El rendimiento del Tesoro a 10 años alcanzó su nivel más alto desde enero de 2025, impulsado por las crecientes tensiones en el Medio Oriente y el aumento de los temores inflacionarios. Los precios del petróleo crudo Brent se dispararon por encima de $100 por barril tras los ataques de los rebeldes hutíes a petroleros cerca de Arabia Saudita, junto con las amenazas de EE.
UU. de aumentar la acción militar. Este entorno ha generado preocupaciones sobre un mayor déficit federal debido al aumento del gasto gubernamental.
Peter Boockvar, jefe de inversiones en One Point BFG Wealth Partners, indicó que el mercado de bonos ha estado en una fase bajista desde 2020, y anticipa que el rendimiento a 10 años podría volver a probar el nivel del 5%, lo que tendría implicaciones significativas para el mercado de valores.
Históricamente, los rendimientos por encima del 5% se han asociado con una menor demanda de acciones, y Boockvar advirtió que un aumento sostenido por encima de este umbral sería perjudicial para las acciones. A pesar de que el rendimiento actual se sitúa en el 4.7%, el S&P 500 se mantiene cerca de su máximo histórico, lo que sugiere que los inversores actualmente no están preocupados.

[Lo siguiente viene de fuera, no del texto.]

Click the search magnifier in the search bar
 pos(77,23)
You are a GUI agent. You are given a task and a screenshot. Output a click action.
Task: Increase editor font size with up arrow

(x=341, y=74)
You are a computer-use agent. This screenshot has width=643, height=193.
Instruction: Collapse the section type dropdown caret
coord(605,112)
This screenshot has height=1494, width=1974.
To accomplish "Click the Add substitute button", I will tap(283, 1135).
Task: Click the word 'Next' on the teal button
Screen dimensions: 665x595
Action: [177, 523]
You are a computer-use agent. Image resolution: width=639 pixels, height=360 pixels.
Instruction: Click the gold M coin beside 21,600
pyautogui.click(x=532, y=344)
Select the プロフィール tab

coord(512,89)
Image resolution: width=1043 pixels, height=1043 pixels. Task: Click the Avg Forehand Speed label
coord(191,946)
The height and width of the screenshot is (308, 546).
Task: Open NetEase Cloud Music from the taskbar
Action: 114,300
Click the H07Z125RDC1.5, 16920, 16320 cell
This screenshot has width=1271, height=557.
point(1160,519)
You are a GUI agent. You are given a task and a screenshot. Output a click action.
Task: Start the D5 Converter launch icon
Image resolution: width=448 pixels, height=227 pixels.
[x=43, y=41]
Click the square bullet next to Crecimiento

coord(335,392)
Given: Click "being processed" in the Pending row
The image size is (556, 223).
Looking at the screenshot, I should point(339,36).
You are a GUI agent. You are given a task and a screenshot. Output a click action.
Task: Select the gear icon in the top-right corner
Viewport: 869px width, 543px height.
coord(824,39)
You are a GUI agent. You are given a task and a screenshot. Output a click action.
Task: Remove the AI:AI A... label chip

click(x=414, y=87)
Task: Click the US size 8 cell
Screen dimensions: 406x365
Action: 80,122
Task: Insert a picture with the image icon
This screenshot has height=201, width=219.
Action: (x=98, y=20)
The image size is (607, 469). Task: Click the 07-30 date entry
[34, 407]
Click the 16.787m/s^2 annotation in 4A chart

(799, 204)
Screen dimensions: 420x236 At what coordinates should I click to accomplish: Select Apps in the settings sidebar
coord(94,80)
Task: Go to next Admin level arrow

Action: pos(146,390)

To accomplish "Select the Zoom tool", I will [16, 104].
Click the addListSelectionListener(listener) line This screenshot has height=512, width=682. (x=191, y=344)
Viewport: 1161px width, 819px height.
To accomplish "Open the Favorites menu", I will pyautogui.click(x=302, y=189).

Sin embargo, Steve Englander de Standard Chartered señaló que las razones subyacentes del aumento de los rendimientos son cruciales; si la inflación impulsa el aumento, podría llevar a una venta masiva de acciones, mientras que las ganancias de productividad podrían mitigar el impacto.
El rendimiento aún necesita aumentar otros 0.3 puntos porcentuales para alcanzar el 5%, pero los aumentos rápidos en los rendimientos del Tesoro han ocurrido con frecuencia, lo que indica que el mercado podría reaccionar rápidamente a nuevos desarrollos.